When Miyazake spirited away the Best Animated Feature Oscar to Japan last year, the gates officially opened for anime to storm the mainstream North American market. Millennium Actress, the 2001 feature from Perfect Blue director Satoshi Kon, is the genre's latest shot at Western box-office breakthrough, and while it's a charming film, if you don't like the clumsy but expressive faces, warped realities and whimsical images that are anime's trademarks, it won't change your mind.

The story centres on Chiyoko Fujiwara, a legendary actress who disappeared at the height of her success. Genya Tachibana, a hyperactive, smitten documentary filmmaker, has hunted her down with the intention of interviewing her, and returning a mysterious key she left behind on the set of her last movie.

As the tale unfolds, so does the film's reality: Kon smears the stories of Chiyoko's life, haunted by desire for the dark figure who gave her the mysterious key, with the stories from her films, and the subplot of Genya's lifelong infatuation with her. What results is a fluid narrative that charts the progress of Japanese history, from the Shogun days through to the atomic bomb, with Chiyoko, Genya and a few of their rivals as the major players.

It's an impressive trick, and gives Kon the freedom to paint some stunning pictures.
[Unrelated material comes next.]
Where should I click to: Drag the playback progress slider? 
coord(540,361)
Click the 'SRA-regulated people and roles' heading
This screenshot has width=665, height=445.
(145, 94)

The backdrops Chiyoko travels through -- vivid, stylized dioramas of bright orchards, snowy mountains and ruined cities -- are beautifully rendered, and have more depth than anything produced by a Disney animator (Pixar excepted) in ages. Beyond the pictures, there's some real content in Millennium Actress: Chiyoko's journey through a thousand years of Japanese culture is also the country's journey from medievalism to modernity, with all its romance -- and repugnance -- on display.
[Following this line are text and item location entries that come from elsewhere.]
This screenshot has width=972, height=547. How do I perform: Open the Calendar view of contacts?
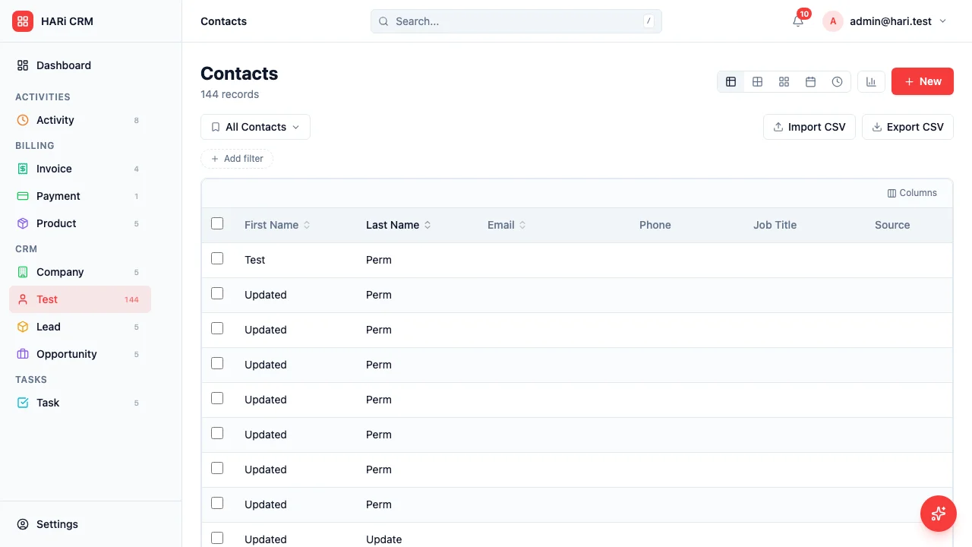click(810, 81)
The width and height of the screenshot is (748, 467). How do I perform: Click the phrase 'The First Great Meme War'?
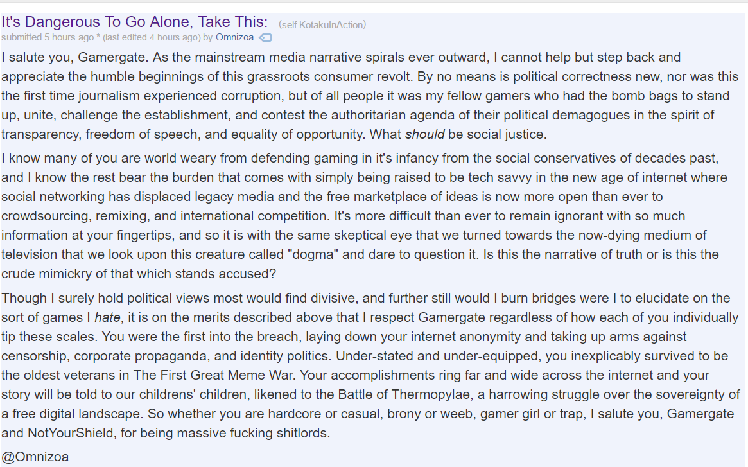click(213, 375)
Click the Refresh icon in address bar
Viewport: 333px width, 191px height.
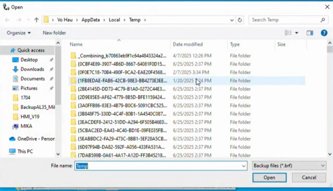(240, 20)
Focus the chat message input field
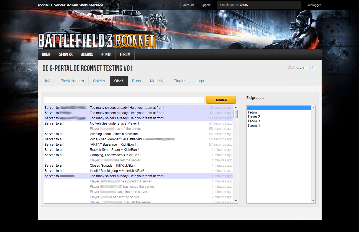This screenshot has width=359, height=232. click(124, 100)
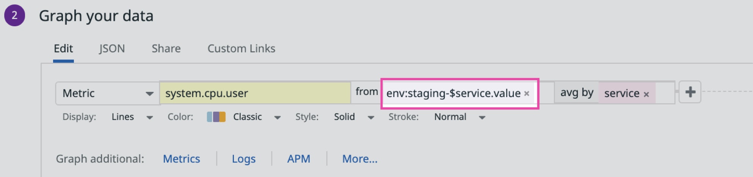Open the Classic color palette dropdown

tap(277, 117)
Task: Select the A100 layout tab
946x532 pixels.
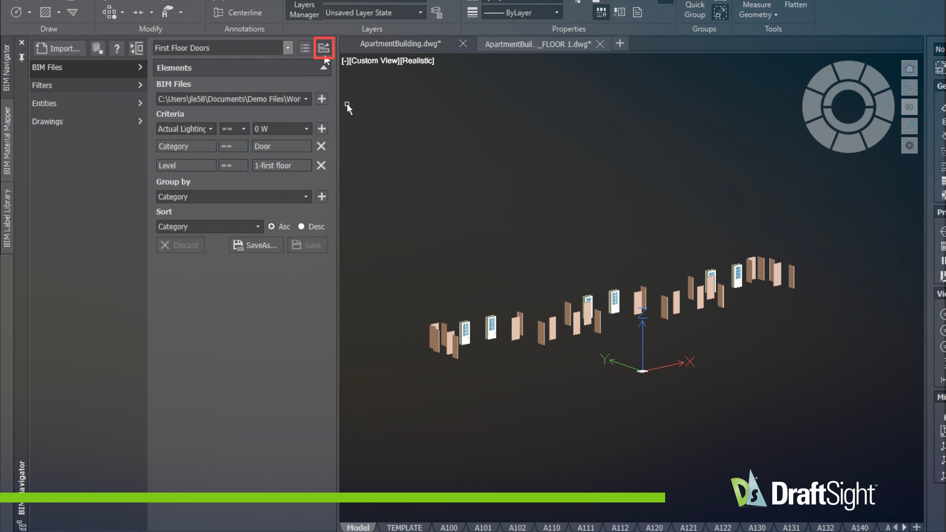Action: pyautogui.click(x=448, y=527)
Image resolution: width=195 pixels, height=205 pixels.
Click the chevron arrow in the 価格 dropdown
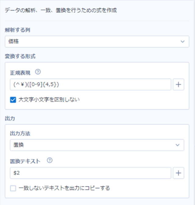pos(183,42)
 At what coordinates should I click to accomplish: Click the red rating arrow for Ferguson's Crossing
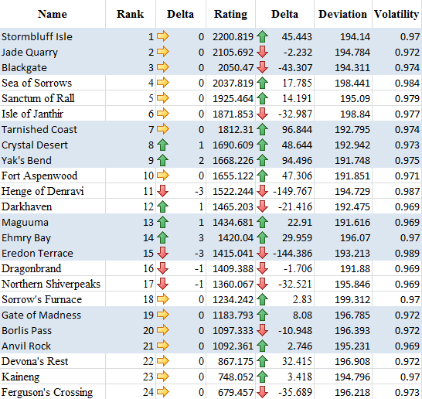click(262, 392)
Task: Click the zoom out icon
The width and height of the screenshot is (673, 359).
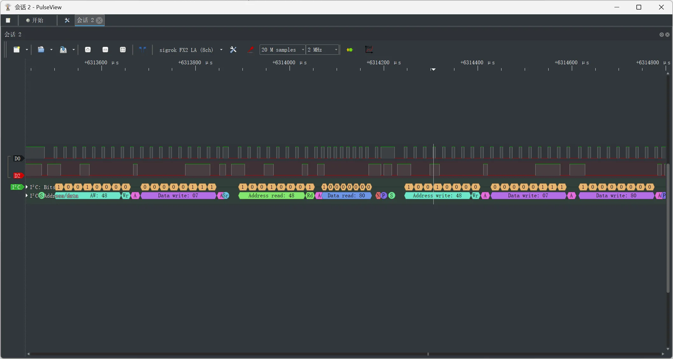Action: click(x=105, y=50)
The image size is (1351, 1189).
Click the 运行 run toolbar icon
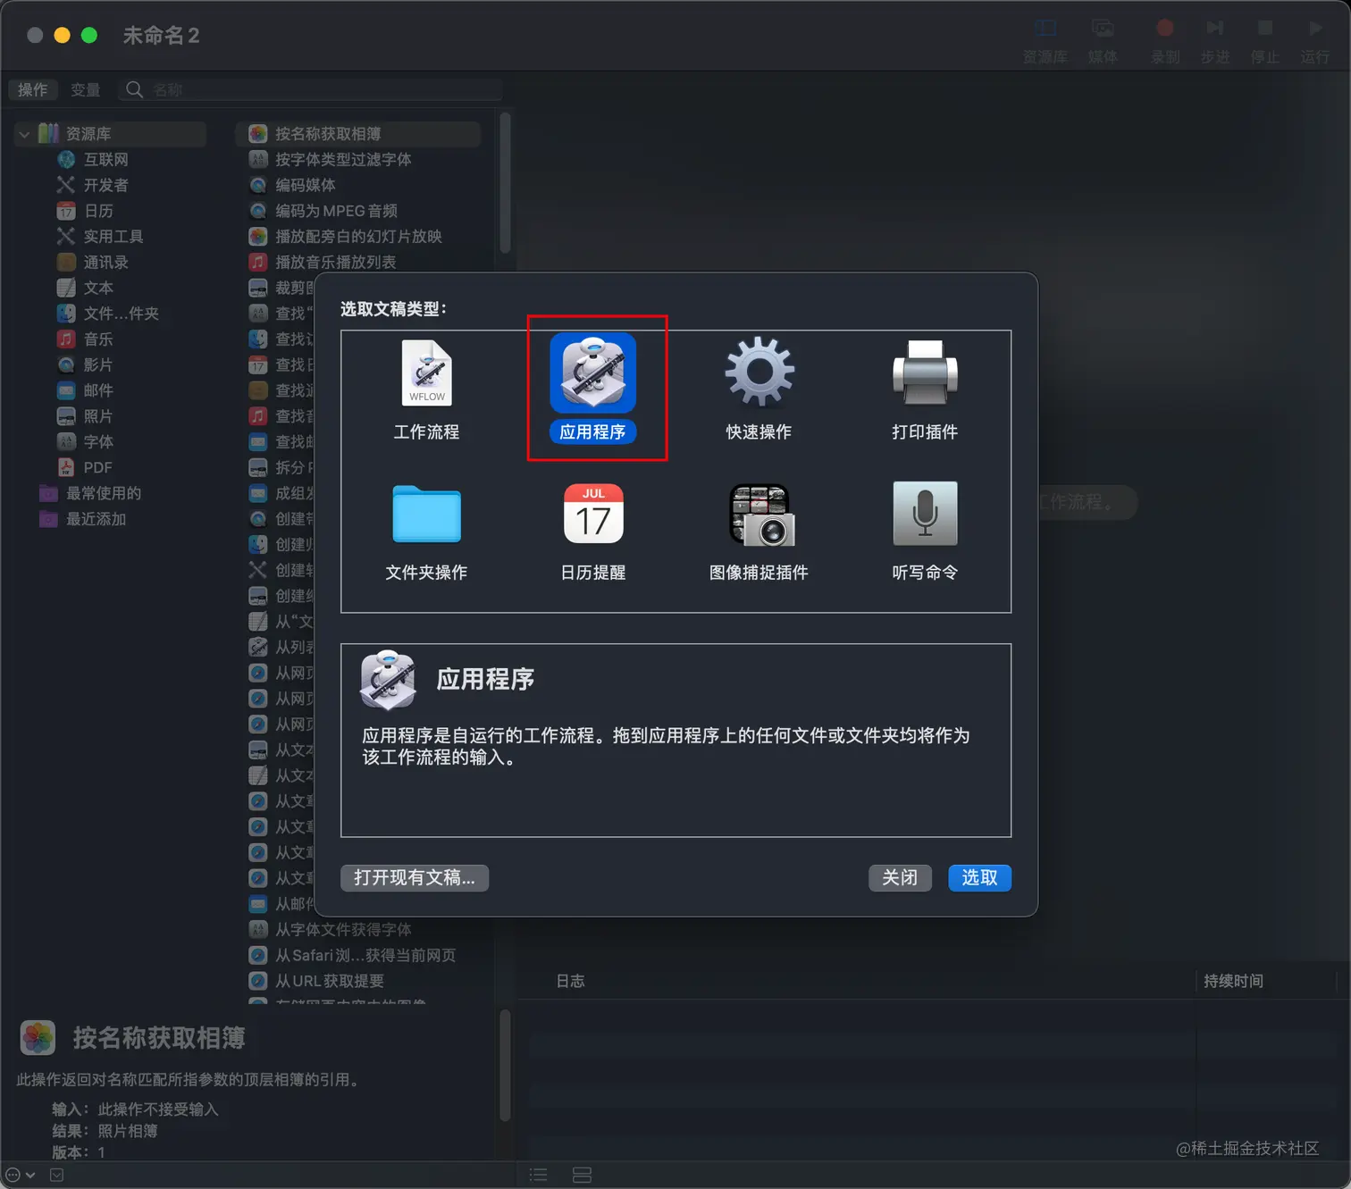point(1314,29)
Unfortunately, for all its invention and strange beauty, the film stumbles on its anime roots; near the end, the plot begins to sink in its whimsy, and the jumps in reality turn from soft revelations into bizarre jolts. By the time Chiyoko ends up on the moon, spurred on by the ubiquitous cheesy synth soundtrack, you can't help but think that Kon didn't have the stamina to keep his elegant fairy tale from degenerating into a Final Fantasy-esque videogame.